Scientists claim the collagenase enzyme matrix metalloproteinase 1 (MMP-1) plays a key role in the immunmopathology of tuberculosis (TB). A team led by researchers at Imperial College London found increased levels of MMP-1 in the lungs of TB patients.
They further demonstrated that M. tuberculosis infection selectively upregulates MMP-1 gene expression and secretion in primary human monocytes. Moreover, Ro32-3555, a selective collagenase inhibitor that has been tested in human Phase III trials for a different disease, completely inhibited the activity of MMP-1 activity secreted by M. tuberculosis-infected primary human macrophages.
Their results are published in the Journal of Clinical Investigation in a paper titled “MMP-1 drives immunopathology in human tuberculosis and transgenic mice.”
Although the mechanisms by which M. tuberculosis evades the host immune response are becoming increasingly well understood, those by which the bacterium engages the immune response to drive tissue destruction and hence transmission are relatively poorly characterized, explain Paul Elkington, Ph.D., at Imperial’s department of infectious diseases and immunity, and colleagues.
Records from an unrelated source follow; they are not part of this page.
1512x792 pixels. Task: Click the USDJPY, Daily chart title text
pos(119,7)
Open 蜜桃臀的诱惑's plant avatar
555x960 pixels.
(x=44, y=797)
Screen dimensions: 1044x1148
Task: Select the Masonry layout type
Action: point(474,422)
To determine whether MMPs play a role in the immunopathology of TB, the scientists profiled MMPs and their natural tissue inhibitor of metalloproteinases (TIMPs) in sputum and bronchoalveolar lavage fluid from patients with TB and symptomatic controls. MMP-1 concentrations were significantly increased in both HIV-negative and HIV-positive patients with TB, while TIMP concentrations were lower in the same groups. Interestingly, there were no differences in the concentrations of TNF-α, IFN-γ, and IL-1b, which are key cytokines in the immune response, the researchers note.
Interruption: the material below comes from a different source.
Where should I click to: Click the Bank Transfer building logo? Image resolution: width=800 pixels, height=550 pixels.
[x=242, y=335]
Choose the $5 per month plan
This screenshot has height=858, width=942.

In primary human monocytes, M. tuberculosis infection selectively upregulated MMP-1 gene expression and secretion. Significantly, Ro32-3555, a compound that has been used in Phase III clinical trials for arthritis, effectively suppressed M. tuberculosis-driven MMP-1 activity in infected primary human macrophages.
To test the effects of MMP-1 in vivo, the researchers used a mouse model. Mice do not naturally express the murine equivalent of MMP-1 in the lung, and mice infected with M. tuberculosis do not develop tissue destruction equivalent to that in infected humans. Dr. Elkington’s team therefore infected transgenic mice expressing human MMP-1 with M. tuberculosis to investigate whether MMP-1 caused lung immunopathology. They found that in the transgenic mice M. tuberculosis infection increased MMP-1 expression, and the alveolar walls were destroyed in areas of infection.
“Our data using what we believe to be a novel murine model of TB demonstrates a functional role for MMP-1 driving extracellular matrix remodeling in TB,” the authors conclude. “Targeting MMP-1 activity may reduce the pathology that results in the morbidity and mortality of TB.”